Michiru Yamane, who's mostly known for her work on Konami's Castlevania series, worked on the game's fantastic, jazzy sounding score. The voice acting is also great, packed with tons of one-liners and catch phrases.

But although the game's presentation is probably its greatest strength, there was one thing that kind of irked me, which would be the over sexualized outfits. Sure, bouncing breasts and upskirts are nothing new in the fighting game genre, but this game really emphasizes on all the characters' anatomy a bit too much. The fanservice is just a overdone if you ask me.

REPLAY VALUE
Any fighting game enthusiast will find this game appealing, for both for it's awesome visuals and deep gameplay. There's an online multiplayer, which many players will find most of their time on, as well as a tutorial to brush up on skills. Unfortunately, there isn't anything more than that. There's a story mode that kind of gives you a glimpse of the Skullgirls universe, but other than that, the game doesn't offer much else.

On the main menu though, when you highlight the "Extras" section, it does mention artwork and some other features "coming soon," so I guess we'll be expecting more content in the future.
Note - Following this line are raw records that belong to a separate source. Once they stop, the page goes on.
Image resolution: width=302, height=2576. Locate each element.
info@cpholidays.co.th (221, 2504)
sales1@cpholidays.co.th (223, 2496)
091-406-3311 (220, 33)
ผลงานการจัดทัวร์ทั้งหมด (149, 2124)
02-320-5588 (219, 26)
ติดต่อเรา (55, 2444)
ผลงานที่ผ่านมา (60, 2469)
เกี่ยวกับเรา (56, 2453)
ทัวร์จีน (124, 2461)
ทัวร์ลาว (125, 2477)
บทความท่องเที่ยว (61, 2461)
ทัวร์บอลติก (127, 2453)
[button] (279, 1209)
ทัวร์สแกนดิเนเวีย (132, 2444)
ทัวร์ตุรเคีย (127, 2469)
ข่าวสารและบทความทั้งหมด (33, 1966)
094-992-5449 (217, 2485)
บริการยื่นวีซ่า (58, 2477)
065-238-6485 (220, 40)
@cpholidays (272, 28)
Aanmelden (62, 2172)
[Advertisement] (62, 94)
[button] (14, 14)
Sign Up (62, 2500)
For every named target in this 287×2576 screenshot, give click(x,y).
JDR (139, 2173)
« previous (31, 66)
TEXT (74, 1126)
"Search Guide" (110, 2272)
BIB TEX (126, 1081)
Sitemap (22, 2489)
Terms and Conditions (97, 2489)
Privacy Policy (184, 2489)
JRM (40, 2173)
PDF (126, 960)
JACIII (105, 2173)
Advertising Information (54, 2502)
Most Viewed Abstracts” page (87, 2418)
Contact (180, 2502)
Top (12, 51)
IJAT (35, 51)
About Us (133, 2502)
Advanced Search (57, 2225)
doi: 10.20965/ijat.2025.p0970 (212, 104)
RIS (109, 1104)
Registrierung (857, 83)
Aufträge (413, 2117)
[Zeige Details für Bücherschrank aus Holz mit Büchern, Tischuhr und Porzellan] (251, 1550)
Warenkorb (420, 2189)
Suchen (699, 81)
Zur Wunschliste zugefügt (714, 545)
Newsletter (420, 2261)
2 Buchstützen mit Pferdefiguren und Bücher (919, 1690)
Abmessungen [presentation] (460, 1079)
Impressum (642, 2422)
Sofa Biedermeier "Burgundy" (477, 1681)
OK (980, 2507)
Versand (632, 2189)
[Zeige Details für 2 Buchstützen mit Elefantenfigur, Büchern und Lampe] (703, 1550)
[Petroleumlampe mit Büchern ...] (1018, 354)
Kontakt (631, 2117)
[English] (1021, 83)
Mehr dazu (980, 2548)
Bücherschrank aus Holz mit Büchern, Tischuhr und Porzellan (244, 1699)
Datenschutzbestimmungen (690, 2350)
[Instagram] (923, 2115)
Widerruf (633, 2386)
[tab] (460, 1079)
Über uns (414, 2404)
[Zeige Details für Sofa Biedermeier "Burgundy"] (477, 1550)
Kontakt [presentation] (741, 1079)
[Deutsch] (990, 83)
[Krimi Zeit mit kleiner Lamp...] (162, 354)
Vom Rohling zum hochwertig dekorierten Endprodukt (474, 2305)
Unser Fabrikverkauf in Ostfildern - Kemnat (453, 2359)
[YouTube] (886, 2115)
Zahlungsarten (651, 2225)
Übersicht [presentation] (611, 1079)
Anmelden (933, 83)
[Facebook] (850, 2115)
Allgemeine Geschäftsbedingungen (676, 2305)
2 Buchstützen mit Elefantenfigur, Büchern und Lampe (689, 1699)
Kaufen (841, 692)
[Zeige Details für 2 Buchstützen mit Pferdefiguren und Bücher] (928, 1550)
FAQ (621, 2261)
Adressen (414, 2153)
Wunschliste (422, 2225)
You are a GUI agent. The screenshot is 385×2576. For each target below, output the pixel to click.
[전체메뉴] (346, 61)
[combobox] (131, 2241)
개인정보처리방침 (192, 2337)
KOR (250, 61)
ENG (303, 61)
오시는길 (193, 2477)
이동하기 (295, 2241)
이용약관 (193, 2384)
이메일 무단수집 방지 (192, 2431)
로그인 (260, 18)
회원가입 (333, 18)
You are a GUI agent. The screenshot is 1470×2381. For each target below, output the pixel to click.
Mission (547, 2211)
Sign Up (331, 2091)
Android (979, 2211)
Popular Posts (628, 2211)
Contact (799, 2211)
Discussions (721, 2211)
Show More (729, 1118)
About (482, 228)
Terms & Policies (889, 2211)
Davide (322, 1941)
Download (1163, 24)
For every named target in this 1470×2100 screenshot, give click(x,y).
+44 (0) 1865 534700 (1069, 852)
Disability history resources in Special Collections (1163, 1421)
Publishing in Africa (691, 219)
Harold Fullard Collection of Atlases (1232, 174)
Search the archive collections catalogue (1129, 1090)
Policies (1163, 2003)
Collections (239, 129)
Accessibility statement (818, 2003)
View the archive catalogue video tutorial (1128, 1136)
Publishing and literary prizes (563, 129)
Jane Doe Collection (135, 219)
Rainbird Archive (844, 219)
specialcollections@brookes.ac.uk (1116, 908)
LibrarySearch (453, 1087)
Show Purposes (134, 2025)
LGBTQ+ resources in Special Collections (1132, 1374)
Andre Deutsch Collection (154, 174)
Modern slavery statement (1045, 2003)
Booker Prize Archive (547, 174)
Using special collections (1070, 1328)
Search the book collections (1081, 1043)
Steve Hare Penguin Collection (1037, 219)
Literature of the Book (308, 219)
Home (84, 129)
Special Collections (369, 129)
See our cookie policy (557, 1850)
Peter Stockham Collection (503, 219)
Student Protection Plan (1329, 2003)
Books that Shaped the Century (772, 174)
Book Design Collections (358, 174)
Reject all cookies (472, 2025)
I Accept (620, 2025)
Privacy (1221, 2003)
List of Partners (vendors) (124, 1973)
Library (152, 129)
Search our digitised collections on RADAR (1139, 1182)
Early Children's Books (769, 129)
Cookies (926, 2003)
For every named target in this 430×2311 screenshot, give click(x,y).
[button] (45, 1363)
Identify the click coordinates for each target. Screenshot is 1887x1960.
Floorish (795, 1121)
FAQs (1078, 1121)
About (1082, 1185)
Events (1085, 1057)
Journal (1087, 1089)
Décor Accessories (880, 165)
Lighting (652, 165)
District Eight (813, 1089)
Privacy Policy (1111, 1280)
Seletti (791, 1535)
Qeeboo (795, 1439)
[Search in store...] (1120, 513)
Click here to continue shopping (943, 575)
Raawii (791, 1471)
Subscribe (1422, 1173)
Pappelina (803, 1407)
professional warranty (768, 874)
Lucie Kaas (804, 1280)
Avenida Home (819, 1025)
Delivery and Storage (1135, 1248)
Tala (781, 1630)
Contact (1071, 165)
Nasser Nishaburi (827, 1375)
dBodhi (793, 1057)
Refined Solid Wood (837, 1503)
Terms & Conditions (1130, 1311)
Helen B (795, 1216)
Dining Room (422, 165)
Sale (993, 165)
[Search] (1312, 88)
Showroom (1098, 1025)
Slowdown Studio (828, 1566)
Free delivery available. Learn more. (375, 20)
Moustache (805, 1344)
Possibly a couple of modes, and maybe some new characters.

OTHER STUFF
The only beef I had with this game was the final boss. If there was one thing I remembered from any fighting game during my childhood, it would have to be how difficult some of the final bosses were. There was Shao Kahn from Mortal Kombat 2, Kouryu from Last Blade 2, Orochi from King of Fighters '97... and now you can throw in Marie to the list. I don't ever remember ever being this frustrated with a last boss. Oh well, fighting games aren't about single player though, so it's not a biggie. Still, I warn you, going toe to toe with this little girl is not for the faint of heart.

CONCLUSION
Although Skullgirls is a downloadable game, there's so much here that earns it to be just was respected as any high profile fighting game out there. It's probably the best looking 2D fighter I've ever seen, and with a diverse cast of characters, coupled with a fairly deep combo system, Skullgirls is no doubt a well-rounded, yet technical fighter for everyone to enjoy.